## Data for analysis
═══
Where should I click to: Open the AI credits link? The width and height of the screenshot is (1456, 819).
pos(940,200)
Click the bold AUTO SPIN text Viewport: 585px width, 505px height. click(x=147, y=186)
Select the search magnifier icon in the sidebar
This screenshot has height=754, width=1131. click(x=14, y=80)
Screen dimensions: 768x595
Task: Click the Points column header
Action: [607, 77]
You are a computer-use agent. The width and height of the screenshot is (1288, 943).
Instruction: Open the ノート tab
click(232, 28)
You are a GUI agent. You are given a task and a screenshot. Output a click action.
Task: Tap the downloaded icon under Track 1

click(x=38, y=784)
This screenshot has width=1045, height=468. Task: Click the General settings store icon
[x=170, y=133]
═══
## Brief
For this exercise, copy word for word the line that contains "You are a GUI" and every line after it, ending with the last line of the entries above.

## Exercise solution
You are a GUI agent. You are given a task and a screenshot. Output a click action.
Task: Tap the downloaded icon under Track 1

click(x=38, y=784)
This screenshot has width=1045, height=468. Task: Click the General settings store icon
[x=170, y=133]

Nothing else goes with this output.